◆ **AVAILABLE DATA**:
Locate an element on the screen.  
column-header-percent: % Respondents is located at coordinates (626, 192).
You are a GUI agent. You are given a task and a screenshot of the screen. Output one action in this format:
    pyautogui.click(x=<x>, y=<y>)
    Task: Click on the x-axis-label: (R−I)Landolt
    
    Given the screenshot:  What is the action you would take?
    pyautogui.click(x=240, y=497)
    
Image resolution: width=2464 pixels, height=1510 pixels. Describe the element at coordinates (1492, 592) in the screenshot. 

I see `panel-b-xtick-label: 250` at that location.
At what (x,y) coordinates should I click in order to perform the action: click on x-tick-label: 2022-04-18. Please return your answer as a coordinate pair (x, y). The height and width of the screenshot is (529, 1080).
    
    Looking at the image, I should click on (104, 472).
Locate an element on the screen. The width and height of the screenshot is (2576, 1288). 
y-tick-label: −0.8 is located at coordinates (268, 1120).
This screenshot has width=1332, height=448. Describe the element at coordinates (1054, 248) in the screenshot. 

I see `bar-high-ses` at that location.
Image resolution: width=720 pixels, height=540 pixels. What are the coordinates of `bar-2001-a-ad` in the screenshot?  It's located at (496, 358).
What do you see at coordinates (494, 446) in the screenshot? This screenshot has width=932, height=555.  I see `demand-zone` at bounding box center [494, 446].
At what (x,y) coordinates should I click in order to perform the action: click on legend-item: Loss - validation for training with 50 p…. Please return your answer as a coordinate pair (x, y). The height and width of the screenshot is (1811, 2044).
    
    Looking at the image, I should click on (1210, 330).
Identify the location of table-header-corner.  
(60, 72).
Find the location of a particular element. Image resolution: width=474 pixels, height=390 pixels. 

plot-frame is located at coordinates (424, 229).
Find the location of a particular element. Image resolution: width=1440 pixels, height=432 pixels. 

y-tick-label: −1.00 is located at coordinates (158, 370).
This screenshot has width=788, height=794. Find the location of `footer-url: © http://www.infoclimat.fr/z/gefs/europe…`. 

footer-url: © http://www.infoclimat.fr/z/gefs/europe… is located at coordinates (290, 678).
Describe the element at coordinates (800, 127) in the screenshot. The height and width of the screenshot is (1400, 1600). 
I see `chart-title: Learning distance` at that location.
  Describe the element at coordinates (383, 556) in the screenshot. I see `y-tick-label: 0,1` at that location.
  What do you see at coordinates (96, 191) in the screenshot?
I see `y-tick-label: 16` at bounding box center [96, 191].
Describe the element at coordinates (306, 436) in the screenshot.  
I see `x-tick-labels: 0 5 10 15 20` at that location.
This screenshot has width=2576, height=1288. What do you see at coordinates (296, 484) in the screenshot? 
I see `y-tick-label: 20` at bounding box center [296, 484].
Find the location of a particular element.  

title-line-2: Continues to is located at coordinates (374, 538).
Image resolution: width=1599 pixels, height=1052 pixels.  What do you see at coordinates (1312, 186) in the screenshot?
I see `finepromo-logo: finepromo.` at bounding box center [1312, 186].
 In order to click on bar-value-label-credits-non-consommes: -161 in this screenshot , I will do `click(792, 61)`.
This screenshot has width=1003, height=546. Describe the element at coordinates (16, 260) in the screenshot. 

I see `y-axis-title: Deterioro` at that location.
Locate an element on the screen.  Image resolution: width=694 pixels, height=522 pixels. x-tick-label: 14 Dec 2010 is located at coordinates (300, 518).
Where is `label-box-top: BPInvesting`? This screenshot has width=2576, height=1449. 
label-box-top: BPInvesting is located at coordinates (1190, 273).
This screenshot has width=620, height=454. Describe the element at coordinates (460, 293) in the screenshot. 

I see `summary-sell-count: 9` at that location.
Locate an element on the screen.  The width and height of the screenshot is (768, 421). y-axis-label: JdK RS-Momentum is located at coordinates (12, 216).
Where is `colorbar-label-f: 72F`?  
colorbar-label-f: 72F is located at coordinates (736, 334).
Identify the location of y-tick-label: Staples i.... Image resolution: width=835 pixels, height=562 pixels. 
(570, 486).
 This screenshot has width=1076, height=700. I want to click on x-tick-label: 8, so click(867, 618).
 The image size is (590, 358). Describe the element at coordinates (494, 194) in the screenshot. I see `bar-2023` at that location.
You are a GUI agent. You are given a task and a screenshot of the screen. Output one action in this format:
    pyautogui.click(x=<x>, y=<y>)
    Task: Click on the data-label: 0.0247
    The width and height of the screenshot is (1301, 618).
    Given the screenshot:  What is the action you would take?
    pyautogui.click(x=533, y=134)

◆ **WHAT YOU HAVE TO DO**: Copy out in full every line of the listing above that contains the string "footer". Treat uppercase and lowercase as different when matching.

◆ **RESPONSE**:
This screenshot has width=788, height=794. Find the location of `footer-url: © http://www.infoclimat.fr/z/gefs/europe…`. 
footer-url: © http://www.infoclimat.fr/z/gefs/europe… is located at coordinates (290, 678).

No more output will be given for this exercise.